Una reale transizione ecologica, ha ragione sul piano teorico Guido Viale, si può realizzare solo attraverso il coinvolgimento di tutta la società. Ma, ci domandiamo, perché la maggioranza dei cittadini dovrebbe farsi coinvolgere se questo richiede dei sacrifici, in termini di comodità, sobrietà, cambiamenti radicali negli stili di vita? Rinunciare a stare in pieno inverno con la t-shirt in casa, o tenere accesso tutto il giorno il climatizzatore nelle torride giornate estive. Perché dovrei farlo proprio io, e che cosa cambia se i miei consumi energetici o alimentari (a base di carne) diminuiscono, dato che rappresentano una quota assolutamente infinitesimale dell’impatto ambientale globale. Ma, ammettiamo pure che questo accada, che la stragrande maggioranza dei cittadini cambi stile di vita, quali ripercussioni avrà sulla crescita economica, sull’occupazione?

Partiamo da un fatto: la società dello spreco è funzionale alla crescita del Pil, ma rema contro la conversione ecologica. La società dell’obsolescenza programmata per i beni di consumo non alimentari è funzionale alla crescita economica, ma è assolutamente contro la conversione ecologica. Se, ad esempio il nostro frigorifero durasse (come avveniva fino agli anni ’70) mediamente 30-40 anni, o la nostra lavatrice/lavapiatti durasse vent’anni e non 5-8 di oggi, le imprese che lavorano in questo settore subirebbero un crollo della domanda, i lavoratori messi in cassa integrazione diventerebbero nemici della conversione ecologica se non avessero delle alternative.

Ugualmente nella filiera della plastica, dove il governo italiano, grazie anche a Renzi, si è opposto ad una messa al bando dei prodotti monouso di plastica. Pensiamo solo all’industria legata all’auto tradizionale con motore a scoppio. Con il passaggio all’auto elettrica, ormai inevitabile, solo in Italia secondo stime attendibili salterebbero intorno a 170mila posti di lavoro.
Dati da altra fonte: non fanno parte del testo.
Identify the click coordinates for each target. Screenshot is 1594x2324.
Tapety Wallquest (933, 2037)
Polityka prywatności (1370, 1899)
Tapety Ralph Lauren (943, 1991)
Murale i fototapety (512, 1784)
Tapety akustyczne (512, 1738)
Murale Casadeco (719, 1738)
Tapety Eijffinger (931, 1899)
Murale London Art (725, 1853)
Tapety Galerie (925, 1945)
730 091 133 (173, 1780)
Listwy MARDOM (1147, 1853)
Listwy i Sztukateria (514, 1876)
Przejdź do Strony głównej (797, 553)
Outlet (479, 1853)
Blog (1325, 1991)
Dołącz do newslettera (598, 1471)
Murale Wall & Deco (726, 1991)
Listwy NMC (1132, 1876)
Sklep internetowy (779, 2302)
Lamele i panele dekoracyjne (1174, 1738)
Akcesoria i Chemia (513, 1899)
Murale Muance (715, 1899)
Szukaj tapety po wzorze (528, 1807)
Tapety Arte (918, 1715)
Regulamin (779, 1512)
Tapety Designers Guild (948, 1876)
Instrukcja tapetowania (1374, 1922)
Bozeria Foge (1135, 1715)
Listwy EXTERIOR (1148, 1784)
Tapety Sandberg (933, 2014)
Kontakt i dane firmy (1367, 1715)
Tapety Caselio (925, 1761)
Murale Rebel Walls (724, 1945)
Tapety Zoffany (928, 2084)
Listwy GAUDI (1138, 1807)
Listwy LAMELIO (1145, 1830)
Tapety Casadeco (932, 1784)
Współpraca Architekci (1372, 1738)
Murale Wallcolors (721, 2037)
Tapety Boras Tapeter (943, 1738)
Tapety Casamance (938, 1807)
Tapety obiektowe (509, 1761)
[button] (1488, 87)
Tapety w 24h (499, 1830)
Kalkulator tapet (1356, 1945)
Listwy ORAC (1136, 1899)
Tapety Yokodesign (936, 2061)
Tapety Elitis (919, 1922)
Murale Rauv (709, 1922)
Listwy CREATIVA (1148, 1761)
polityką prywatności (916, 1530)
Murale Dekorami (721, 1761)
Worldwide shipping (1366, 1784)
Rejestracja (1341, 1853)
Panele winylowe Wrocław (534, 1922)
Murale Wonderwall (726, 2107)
Non è un caso che Confindustria e sindacati dei lavoratori abbiano insieme protestato e chiesto che l’impegno preso dall’Italia per l’eliminazione delle auto tradizionali che usano combustibili fossili venga procrastinato.

Se non vogliamo un ritorno allo scontro tra classe operaia e movimenti ecologisti, come è avvenuto più volte in passato, dobbiamo immaginare un intervento pubblico che promuova una domanda alternativa. Questo significa che il governo dovrebbe avere una strategia di medio-lungo periodo, con un quadro complessivo dei settori che devono essere ristrutturati per ridurre il nostro impatto ambientale, i nuovi settori che devono essere promossi e hanno bisogno di una domanda pubblica iniziale, ed infine un cronoprogramma che dichiari tempi e modalità di realizzazione. Ovviamente oggi di tutto questo non c’è niente. Si procede a tentoni e si pensa di utilizzare le risorse finanziarie del Pnrr per rilanciare le strutture economiche esistenti o ampliarle, a partire dalle infrastrutture per l’alta velocità.

Richiedere un forte e determinato intervento pubblico nell’economia sul lato della domanda non è una scelta ideologica e va oltre la disputa tra neoclassici e keynesiani. Se Keynes negli anni ’30 del secolo scorso aveva rovesciato l’approccio classico che affidava all’offerta, e quindi alle imprese private, il compito di trovare l’equilibrio macroeconomico, oggi non è più sufficiente una generica politica della domanda per tendere alla piena occupazione.

La crisi ecologica ci impone di qualificare questa domanda pubblica orientandola verso settori ad alto valore aggiunto e basso impatto ambientale. Un importante ruolo potranno giocare gli investimenti nella cura del territorio, nella ricerca teorica ed applicata, nell’economia circolare, nei materiali ecosostenibili, nella cultura (questa reietta, ultima ruota del carro di tutti i governi), nell’elevare il livello medio di istruzione, nella telemedicina, nella sanità territorializzata, ecc.

Un grande sforzo andrà fatto per trasformare l’agro-industria e zootecnia, dove gli allevamenti intensivi andranno aboliti, senza fare aumentare sensibilmente il costo degli alimenti. Per questo non si può lasciare che il libero gioco della domanda e dell’offerta trovi un nuovo equilibrio, ma trasformare la struttura del mercato agro-alimentare con un ridimensionamento del ruolo della grande distribuzione a favore di filiere corte e un’alleanza, che già esiste in tanti rivoli territoriali, tra consumatori ed aziende agricole.

La transizione ecologica se presa sul serio è una sfida gigantesca che non può essere gestita da nani, ma richiede la presa di coscienza della maggioranza della popolazione insieme ad un governo che faccia una scelta coraggiosa e coerente in questa direzione.